Your task: Take the line containing "Click the page range input field" and every line after it to the end of the data, and write them out exactly as they appear.
◇ ◇ ◇ ◇
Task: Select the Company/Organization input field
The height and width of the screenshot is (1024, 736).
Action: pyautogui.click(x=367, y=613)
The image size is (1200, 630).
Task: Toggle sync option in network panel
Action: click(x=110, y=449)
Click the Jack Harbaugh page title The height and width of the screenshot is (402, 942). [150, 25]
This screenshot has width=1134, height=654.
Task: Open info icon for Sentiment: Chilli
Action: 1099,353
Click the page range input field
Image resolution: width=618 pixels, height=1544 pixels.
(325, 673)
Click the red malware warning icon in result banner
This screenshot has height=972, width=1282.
◇ ◇ ◇ ◇
Response to the exercise:
Click the page range input field
Image resolution: width=618 pixels, height=1544 pixels.
(325, 673)
Click the red malware warning icon in result banner
This screenshot has height=972, width=1282.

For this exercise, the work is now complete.